**What the exercise asks**
Copy each line of the data below with the word "computer".

********************

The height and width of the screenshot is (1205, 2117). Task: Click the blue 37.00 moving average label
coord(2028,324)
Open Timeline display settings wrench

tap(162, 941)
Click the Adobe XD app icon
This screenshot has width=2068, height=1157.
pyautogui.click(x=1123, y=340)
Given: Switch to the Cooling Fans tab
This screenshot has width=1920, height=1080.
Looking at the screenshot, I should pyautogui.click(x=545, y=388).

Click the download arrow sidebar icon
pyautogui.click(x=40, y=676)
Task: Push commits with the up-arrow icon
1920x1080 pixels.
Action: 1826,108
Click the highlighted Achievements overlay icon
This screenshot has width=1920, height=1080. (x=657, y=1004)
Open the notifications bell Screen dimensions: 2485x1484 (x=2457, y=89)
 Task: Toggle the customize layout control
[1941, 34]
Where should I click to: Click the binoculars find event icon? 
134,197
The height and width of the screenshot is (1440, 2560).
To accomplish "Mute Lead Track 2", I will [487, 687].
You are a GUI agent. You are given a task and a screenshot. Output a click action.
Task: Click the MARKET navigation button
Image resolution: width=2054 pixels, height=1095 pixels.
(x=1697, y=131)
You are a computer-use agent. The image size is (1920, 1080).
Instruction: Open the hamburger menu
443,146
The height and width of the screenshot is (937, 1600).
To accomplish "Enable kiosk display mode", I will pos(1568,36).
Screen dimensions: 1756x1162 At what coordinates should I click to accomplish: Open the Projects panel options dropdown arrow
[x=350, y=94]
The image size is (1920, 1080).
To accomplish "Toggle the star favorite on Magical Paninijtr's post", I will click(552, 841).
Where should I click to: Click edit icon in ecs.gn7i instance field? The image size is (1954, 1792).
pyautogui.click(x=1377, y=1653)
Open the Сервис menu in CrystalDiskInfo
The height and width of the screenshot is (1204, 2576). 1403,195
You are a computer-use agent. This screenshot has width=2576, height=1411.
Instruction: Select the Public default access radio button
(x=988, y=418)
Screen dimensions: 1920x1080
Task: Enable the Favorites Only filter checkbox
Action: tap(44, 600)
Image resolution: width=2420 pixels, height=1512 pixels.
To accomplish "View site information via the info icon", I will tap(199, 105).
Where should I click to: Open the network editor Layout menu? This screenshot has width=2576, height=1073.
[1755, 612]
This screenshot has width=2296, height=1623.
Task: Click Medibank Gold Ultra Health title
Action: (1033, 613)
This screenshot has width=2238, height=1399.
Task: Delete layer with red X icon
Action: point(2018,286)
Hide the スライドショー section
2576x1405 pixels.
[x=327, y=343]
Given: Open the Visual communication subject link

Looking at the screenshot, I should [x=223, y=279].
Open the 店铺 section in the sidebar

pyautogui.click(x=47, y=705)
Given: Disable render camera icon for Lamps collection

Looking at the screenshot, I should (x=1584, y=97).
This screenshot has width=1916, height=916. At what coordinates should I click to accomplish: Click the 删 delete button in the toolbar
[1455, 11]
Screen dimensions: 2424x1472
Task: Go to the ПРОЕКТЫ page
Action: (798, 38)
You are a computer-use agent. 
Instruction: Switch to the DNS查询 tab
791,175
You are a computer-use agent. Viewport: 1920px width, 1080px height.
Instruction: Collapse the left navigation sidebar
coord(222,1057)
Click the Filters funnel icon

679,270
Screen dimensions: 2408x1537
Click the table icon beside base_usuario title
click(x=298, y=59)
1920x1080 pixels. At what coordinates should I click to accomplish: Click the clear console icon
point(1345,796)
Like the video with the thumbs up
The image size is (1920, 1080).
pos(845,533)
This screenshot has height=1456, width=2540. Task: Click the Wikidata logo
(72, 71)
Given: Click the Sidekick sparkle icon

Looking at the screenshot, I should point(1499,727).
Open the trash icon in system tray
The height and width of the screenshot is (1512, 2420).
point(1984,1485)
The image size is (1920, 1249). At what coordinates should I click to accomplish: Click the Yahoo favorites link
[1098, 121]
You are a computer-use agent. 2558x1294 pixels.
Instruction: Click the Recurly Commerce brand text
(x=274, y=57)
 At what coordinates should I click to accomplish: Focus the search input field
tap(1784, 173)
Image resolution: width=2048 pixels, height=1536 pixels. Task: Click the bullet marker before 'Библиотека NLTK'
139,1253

********************

**Written response**
You are a computer-use agent. The image size is (1920, 1080).
You are a computer-use agent. This screenshot has width=2576, height=1411.
You are a computer-use agent. 
You are a computer-use agent. Viewport: 1920px width, 1080px height.
You are a computer-use agent. 2558x1294 pixels.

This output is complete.